Flowers are one of nature’s finest gifts to us. They not only enliven the home, but can also improve our emotional health. Behavioral research shows that the presence of flowers in one’s surroundings triggers happy emotions in both men and women.

Flowers have a long-term positive effect on a person’s mood, and being in the presence of flowers promote increased contact with family and friends.

Talking about flowers, I have observed that it is not so common nowadays to find people with floral names. Some time back, we could come across or meet people named Rose, Lily, Daisy or Dahlia. I guess today, these names sound old-fashioned, and maybe uncool to some.

It’s the same in my Malay culture, although I think the floral names went out of style earlier than the Anglo-Saxon ones.  Names like Melati or Melur (jasmine)and Cempaka (frangipani, also know as plumeria)  are now associated with ancient times or what we call zaman purba. And for some people, these names often recall fictional characters in Malay movies and novels set in the old days. If you are a fan of old Malay movies, perhaps these names remind you, as they do for me, of actress Latifah Omar who was so good in her roles as the kampung (village) beauty.

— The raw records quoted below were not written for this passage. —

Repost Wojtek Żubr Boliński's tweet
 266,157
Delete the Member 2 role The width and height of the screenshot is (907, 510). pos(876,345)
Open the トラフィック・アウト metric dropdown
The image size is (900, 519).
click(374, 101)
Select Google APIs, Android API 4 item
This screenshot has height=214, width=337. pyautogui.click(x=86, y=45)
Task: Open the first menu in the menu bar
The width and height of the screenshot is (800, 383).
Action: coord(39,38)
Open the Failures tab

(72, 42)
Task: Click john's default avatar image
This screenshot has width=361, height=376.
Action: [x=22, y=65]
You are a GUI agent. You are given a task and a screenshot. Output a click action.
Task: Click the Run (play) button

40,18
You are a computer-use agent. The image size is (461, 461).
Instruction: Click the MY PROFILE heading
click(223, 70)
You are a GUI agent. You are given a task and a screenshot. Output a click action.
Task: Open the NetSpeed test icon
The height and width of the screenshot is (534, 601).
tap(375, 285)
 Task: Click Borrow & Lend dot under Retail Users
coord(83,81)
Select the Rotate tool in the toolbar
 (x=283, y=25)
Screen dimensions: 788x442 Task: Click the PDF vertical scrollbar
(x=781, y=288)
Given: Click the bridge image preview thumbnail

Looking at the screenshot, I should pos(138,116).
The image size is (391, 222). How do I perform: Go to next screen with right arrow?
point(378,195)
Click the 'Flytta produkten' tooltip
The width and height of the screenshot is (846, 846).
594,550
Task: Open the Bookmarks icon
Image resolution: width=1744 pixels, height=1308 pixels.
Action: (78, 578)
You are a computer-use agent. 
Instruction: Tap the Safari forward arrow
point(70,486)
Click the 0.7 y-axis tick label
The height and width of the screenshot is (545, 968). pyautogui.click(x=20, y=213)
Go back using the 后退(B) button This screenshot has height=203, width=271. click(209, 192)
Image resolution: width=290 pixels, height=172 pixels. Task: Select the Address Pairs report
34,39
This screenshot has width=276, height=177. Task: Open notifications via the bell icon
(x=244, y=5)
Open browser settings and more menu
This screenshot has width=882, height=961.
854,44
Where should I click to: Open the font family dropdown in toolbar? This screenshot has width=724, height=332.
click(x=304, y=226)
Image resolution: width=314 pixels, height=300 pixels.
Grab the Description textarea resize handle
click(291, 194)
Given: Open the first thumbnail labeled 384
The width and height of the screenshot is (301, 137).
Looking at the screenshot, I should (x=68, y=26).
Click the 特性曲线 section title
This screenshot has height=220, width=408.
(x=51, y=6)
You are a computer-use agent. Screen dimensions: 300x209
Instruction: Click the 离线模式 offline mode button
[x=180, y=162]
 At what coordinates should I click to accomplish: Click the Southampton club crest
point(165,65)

The best things about flowers is that they are a universal language of beauty. And so, I’m sharing photos of flowers from both sides of the Pacific. The daisy  and godetia are from my garden in California, and the other two were taken at a beach resort in Bintan Island, Indonesia.

Daisy yellow

I love these daisies for the cheery color, and the flowers bloom continuously.


The spider lily could be found in many gardens in my old neighborhood in Singapore. But with development, they were not easily seen. I first heard the name of the flower when I was a kid. It fired up my imagination as I began to wonder and imagine that the spider had a hand in creating or weaving the flower. Thus, when I saw the lily in Bintan, it was charmingly nostalgic.


Flowers and water: an unbeatable combination for tranquility.


I discovered the godetia flowers this year. It is actually a wildflower, and the pink hue adds a sparkle to the garden.